We Are with Strong Minds and Fragile Hearts


Well, I’m doing it! Surviving Washington DC’s record-breaking summer heat one day at a time. I really should document my experiences here, but if I may, I’d like to digress for a while.

Prior to arriving, every single person I spoke with warned me of the extreme heat and humidity over on the East Coast. However, the weather is actually not as bad as people said it would be. I guess that was to be expected though since we all have a tendency to go to extremes when we’re trying to make a point.

But, it just got me thinking. Thinking about how this tendency to over exaggerate can become a problem, especially in light of the media’s tendency to blow things way out of proportion just to grab our attention.

I’ve heard the word “desensitization” thrown around a lot, and I suppose it’s applicable to my generation because of our high tolerance levels for violent and risqué material.
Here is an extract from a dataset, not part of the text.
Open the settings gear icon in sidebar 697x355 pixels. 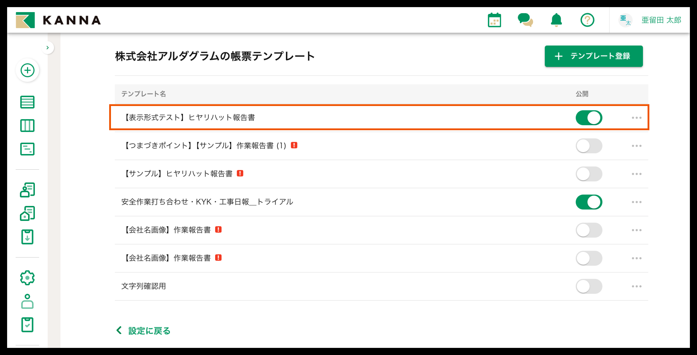pyautogui.click(x=27, y=278)
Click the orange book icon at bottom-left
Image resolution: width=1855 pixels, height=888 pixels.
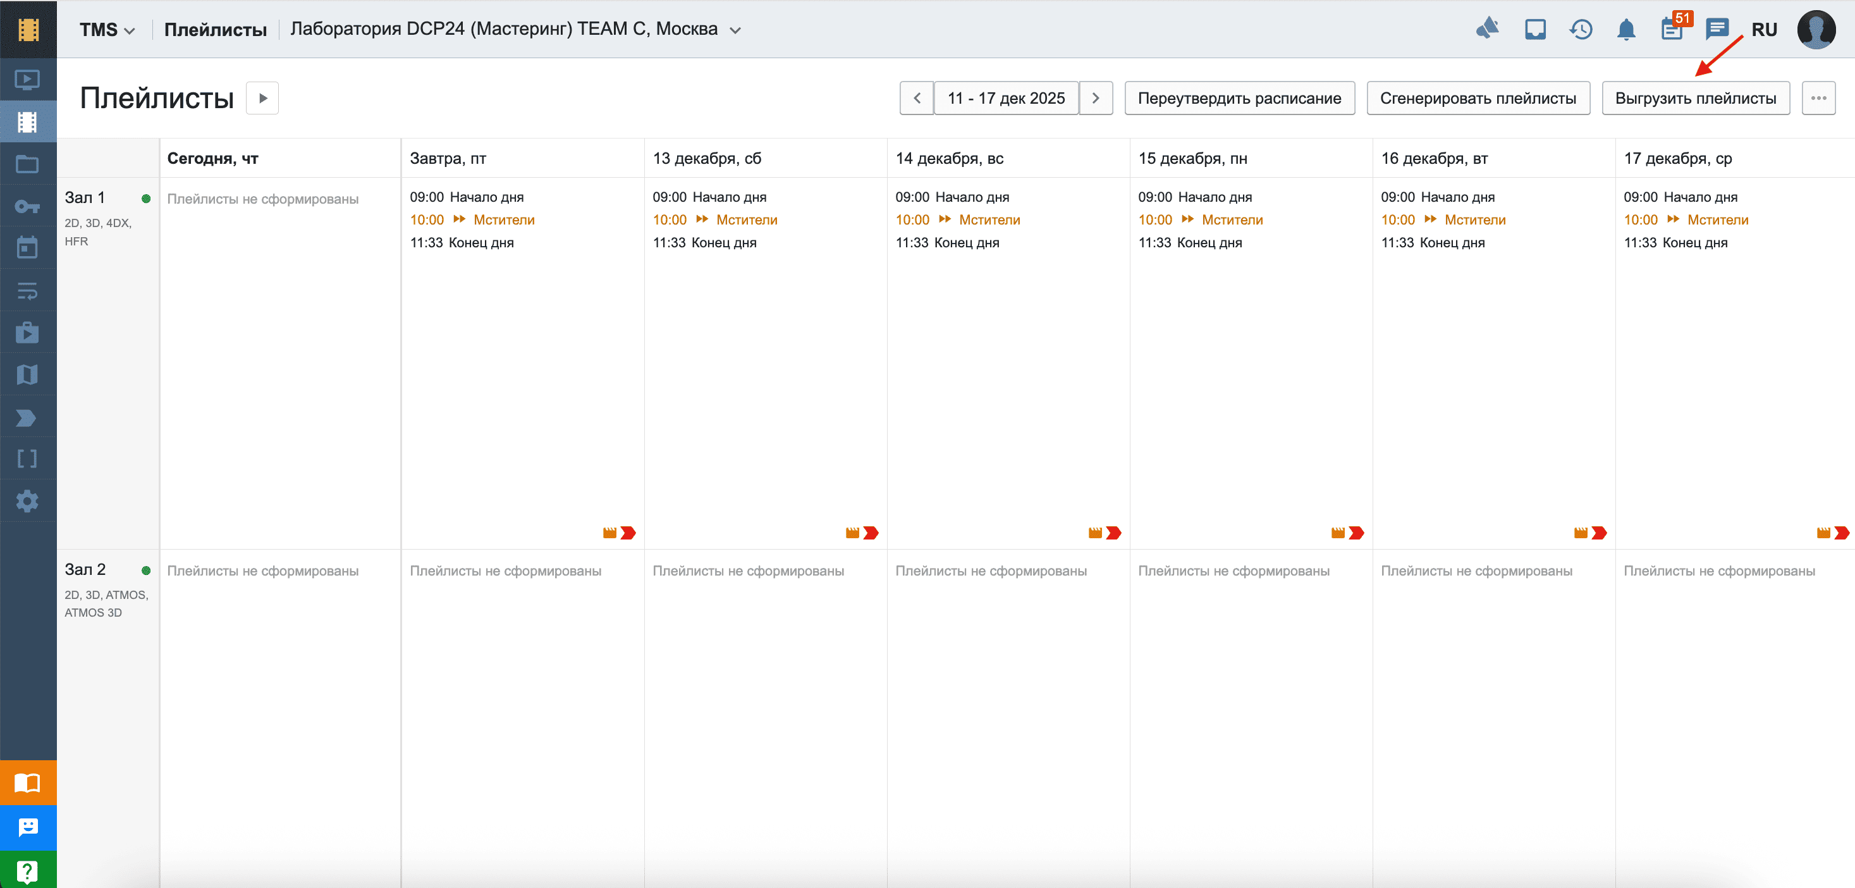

This generalization usually leads others to assume that we are unaware of our surroundings and that we live in a “bubble”; in other words, many argue that my generation is overprotected because we have been overexposed (how ironic).

I have to wonder though, did if it ever occurred to anyone that our “desensitization” to the world around us is a defense mechanism? That maybe we don’t react as strongly to modern cinema and literature because it hits too close to home? That perhaps, we aren’t as easily moved by natural disasters and catastrophes not because we are heartless, but because we know that our hearts are in fact, fragile?

I certainly can’t speak for all of my peers, but in my opinion, it’s ridiculous to ask a bunch of teenagers and 20-year-olds to read diary entries from Holocaust survivors, listen to old radio broadcasts about the Cuban Missile Crisis, watch gory movies about Pearl Harbor, and still cry when someone gets shot on the news. Don’t get me wrong, my heart shatters when I hear of genuinely good people suffering through difficult times, but at some point, it becomes harder and harder to pick up the pieces.

Over the years, America has made an effort to build itself up as an untouchable nation, an idea which has been able to circulate across the country through the media, which has grown exponentially and provided us with many opportunities to stay in tune with the world around us. But with the advancement of technology and the alleged improvement of communication, we are instantly attacked by dozens of media sources from all directions when a virus breaks out, a murderer is discovered, or a national security threat is revealed. So, even though the 21st century may not be facing a significantly higher number of wars — locally and globally, emotionally and physically — it certainly seems as though we are living in one of the most dangerous times this world has ever known.

Take the Scott and Lacey Peterson case. I remember hearing about the murder of Lacey Peterson and her unborn child by her so-called husband 10 years ago. The case received 24/7 coverage until I actually got so sick of hearing about the details of the trial that I found myself flipping the channel the minute the name “Peterson” came up. And now, a decade later, it’s back on the news because Scott’s lawyer thinks the case against his client is weak and that the ruling should be overturned, according to the Los Angeles Times.

My point is that it’s getting to be too much — all of these dramatized updates, briefs, sound bites, front-page stories, breaking news pieces, and world events that pour into my news feed every second. I care very much for the welfare of the global community, but at times, when all my peers and I are exposed to is heartbreak, tragedy, and death, the future can look pretty bleak. Hearing one depressing story after the other instinctively makes students like me tune out because we can’t stand by helplessly and soak in the intensity of these atrocities without risking becoming emotional scarred for life.

They call us “tomorrow’s leaders” and they tell us that we are the future. So isn’t it about time for our predecessors to start passing the torch from their generation to ours before they fling it into the air out of exhaustion and leave us to clean up the mess?

I have so many thoughts on the subject that I could go on for days. But that’s all I feel comfortable saying right now given my limited experience with the matter.